Changes In Player Heights And Weights In The NBA Draft, Year By Year

Out friend Ed Kupfer of the Houston Rockets made a quick animation of how the sheer size of the guys in the NBA draft have changed over the last 15 years. It's kind of surprising how much variance there is from year to year on short, tall, fat, and skinny players.

Mostly the groupings look similar, but you can see extreme position-heavy years show up broadly, like 2009 when everyone drafted a point guard or shooting guard, or the following year when the draft was unusually balanced.

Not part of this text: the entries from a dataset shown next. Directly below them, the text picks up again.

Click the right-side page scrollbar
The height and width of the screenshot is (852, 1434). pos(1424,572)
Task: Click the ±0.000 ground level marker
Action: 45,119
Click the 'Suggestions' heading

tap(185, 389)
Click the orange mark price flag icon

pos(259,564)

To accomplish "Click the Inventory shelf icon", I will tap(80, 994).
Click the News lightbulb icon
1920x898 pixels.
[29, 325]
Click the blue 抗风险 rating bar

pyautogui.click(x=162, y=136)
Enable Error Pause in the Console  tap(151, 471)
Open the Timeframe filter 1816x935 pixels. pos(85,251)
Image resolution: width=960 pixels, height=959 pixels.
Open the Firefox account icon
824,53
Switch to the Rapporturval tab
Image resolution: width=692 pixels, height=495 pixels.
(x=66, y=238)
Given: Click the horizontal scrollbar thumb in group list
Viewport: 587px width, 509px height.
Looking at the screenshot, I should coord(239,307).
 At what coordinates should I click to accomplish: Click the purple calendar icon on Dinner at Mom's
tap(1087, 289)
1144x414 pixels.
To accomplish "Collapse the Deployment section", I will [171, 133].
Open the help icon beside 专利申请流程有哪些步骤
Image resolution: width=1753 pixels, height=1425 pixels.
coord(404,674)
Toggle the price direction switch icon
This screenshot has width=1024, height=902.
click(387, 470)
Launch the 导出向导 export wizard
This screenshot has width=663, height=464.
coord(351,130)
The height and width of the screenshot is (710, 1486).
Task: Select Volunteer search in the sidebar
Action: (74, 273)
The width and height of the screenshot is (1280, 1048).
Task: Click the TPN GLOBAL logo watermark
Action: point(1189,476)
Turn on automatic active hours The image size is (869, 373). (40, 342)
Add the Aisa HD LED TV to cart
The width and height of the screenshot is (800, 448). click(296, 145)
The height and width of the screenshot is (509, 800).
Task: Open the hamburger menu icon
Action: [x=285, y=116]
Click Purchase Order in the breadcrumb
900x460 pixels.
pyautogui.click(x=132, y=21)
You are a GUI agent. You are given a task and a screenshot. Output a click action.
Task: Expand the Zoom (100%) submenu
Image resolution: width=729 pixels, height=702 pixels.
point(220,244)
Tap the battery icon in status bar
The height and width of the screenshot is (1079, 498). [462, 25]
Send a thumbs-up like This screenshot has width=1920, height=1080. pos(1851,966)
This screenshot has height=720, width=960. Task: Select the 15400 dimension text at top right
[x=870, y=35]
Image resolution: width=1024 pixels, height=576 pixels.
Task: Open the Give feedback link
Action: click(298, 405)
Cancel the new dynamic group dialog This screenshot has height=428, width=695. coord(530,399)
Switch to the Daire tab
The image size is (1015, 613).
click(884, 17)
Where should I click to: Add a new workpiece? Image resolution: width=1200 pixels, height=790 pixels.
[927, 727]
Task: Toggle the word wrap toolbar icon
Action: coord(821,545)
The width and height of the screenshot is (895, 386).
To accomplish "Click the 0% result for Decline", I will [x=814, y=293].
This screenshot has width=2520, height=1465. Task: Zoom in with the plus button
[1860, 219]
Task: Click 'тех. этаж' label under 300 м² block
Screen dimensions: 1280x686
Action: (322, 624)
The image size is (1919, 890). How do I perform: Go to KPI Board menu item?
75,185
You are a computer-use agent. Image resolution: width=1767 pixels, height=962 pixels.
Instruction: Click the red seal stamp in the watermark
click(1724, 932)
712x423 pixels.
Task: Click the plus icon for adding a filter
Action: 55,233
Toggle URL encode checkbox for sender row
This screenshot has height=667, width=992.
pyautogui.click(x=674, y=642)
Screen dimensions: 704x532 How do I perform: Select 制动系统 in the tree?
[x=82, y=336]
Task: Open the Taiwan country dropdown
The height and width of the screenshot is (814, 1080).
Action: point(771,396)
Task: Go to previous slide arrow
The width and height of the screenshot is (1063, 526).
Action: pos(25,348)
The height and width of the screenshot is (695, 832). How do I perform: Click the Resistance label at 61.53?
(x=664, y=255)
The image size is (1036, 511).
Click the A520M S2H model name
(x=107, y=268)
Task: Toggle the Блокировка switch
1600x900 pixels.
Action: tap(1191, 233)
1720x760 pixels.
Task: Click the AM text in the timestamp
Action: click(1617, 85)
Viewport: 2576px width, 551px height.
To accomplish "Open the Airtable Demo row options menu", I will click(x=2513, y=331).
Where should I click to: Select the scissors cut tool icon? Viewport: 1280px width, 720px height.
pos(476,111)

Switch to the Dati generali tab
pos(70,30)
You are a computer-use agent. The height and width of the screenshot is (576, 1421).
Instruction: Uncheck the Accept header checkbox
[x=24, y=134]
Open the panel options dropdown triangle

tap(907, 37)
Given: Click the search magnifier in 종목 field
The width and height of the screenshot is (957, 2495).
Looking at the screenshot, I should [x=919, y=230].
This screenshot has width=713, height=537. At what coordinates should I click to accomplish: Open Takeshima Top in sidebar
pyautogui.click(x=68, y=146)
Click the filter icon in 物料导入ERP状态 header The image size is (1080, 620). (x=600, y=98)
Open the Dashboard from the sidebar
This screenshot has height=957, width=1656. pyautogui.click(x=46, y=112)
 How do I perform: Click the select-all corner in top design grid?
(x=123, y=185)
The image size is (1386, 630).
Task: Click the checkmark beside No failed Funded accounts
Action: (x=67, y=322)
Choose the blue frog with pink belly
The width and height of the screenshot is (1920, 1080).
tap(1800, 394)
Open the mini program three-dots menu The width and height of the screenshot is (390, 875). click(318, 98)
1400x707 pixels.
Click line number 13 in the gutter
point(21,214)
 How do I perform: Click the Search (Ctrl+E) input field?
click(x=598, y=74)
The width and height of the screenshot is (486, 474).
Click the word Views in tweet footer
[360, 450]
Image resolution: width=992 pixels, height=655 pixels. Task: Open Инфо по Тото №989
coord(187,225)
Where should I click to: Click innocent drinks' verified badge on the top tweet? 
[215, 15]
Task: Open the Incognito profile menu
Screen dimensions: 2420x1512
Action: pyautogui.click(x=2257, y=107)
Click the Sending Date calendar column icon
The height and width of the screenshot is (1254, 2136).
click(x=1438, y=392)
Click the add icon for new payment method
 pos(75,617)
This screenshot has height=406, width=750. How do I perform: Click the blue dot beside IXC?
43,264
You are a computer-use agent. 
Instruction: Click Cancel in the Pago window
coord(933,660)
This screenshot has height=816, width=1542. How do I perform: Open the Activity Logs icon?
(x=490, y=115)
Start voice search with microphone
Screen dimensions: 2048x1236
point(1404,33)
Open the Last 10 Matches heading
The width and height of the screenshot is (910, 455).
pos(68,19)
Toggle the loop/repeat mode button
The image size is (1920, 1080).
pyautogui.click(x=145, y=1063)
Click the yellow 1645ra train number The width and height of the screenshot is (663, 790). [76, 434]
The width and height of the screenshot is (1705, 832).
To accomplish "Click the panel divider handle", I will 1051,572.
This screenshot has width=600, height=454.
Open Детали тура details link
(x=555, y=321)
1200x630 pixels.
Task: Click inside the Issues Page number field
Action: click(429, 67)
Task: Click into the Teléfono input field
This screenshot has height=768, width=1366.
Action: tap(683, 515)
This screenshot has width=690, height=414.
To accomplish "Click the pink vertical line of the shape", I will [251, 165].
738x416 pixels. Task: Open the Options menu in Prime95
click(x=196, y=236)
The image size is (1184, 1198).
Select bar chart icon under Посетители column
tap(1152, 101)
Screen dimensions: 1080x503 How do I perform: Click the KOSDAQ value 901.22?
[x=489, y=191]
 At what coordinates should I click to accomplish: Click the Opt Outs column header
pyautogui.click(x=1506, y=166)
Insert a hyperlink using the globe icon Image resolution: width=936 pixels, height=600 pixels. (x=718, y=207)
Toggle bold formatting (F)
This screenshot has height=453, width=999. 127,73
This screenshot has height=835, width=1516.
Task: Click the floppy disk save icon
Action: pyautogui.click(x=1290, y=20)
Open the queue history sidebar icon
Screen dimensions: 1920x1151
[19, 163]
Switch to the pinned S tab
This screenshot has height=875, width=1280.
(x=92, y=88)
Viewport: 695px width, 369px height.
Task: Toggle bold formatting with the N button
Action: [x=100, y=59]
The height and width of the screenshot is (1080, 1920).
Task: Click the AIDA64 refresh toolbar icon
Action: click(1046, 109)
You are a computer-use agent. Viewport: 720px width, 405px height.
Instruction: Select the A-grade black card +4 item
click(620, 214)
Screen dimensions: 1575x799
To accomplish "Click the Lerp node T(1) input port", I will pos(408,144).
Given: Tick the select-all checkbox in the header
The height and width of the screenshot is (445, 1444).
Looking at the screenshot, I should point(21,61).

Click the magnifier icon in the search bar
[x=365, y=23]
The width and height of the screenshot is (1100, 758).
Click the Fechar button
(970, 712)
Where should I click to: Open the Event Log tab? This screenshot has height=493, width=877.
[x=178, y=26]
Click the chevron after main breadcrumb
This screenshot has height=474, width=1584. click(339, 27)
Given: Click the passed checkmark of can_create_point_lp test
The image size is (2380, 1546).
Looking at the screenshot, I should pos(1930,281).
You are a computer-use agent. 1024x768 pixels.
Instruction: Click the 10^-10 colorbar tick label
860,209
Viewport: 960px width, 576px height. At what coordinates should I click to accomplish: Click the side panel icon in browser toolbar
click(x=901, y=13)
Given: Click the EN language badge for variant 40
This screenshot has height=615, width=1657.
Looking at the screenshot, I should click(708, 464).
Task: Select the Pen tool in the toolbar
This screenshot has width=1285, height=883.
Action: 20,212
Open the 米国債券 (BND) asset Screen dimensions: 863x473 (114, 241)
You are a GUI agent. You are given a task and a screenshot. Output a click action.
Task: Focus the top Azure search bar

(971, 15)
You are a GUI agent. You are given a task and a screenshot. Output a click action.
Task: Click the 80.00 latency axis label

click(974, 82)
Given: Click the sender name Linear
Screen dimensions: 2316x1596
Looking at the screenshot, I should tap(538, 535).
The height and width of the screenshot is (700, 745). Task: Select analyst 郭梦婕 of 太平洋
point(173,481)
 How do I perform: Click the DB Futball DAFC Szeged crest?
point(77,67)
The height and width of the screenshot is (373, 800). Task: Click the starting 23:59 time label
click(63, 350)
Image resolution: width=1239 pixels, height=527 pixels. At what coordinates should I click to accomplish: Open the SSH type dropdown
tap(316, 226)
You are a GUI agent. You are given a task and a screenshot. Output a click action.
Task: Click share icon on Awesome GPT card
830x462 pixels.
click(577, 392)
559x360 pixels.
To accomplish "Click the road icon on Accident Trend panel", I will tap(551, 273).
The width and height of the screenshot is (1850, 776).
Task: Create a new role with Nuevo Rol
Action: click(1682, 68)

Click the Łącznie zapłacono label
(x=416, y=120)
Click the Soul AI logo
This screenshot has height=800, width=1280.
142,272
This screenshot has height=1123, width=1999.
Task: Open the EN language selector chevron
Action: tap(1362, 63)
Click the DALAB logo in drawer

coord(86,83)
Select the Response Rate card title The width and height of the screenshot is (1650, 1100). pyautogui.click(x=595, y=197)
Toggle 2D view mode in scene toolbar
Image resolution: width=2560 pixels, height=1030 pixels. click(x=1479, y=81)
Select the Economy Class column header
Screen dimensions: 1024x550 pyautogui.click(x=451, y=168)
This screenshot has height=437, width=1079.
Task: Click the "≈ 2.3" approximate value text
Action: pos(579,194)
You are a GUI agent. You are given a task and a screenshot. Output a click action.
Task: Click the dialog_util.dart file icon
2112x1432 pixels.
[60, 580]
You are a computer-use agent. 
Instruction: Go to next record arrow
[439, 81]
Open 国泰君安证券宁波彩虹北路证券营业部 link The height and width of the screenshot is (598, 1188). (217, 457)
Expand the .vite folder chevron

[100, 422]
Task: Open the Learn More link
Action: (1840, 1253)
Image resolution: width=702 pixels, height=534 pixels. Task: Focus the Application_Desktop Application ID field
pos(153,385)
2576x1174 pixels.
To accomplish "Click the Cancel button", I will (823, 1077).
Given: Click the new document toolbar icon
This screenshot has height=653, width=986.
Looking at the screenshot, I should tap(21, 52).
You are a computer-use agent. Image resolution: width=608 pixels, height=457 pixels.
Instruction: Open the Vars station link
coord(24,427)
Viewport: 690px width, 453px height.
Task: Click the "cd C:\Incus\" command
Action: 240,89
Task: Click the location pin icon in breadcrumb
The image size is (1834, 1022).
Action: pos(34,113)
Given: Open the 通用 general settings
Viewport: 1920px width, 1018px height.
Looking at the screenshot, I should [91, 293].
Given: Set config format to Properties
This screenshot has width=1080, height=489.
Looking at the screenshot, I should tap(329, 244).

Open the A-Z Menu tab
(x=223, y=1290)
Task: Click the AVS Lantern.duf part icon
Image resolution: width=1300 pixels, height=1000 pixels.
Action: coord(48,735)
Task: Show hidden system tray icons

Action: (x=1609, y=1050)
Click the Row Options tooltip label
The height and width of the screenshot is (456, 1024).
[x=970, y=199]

Since you're probably curious about some of the outliers, let's start with the enormous guys. In 2003, James Lang, 6-foot-8, 316-pound James Lang was drafted to the Hornets. Lang bounced around the league on 10-day contracts, and played a little for the Wizards, but in 2009 suffered a stroke that left him partially paralyzed. 2004 had Peter John Ramos (7-foot-4) and 2010 had Dexter Pittman (6-foot-9, 303 pounds). The one omission you'll probably notice, since Ed's graphic cuts off at 7-foot-5, is Yao in 2002, who didn't come with official pre-draft measurements, which isn't standard but worked fine for anyone with eyes enough to see a 20-story building with redwoods for legs and an automatic set shot from 15 coming through the draft.

On the other end, there are the tiny small guys and the fat small guys. Khalid El-Amin came through in 2000 at 5-foot-9 and 200 pounds, and five years later, John Lucas was 5-foot-9 154. We were robbed of a dot for Aquille Carr, who stands 5-foot-4-and-a-half with no shoes, when he went undrafted on Thursday, but hopefully the kid with the YouTube roll longer than he is turns up in the league.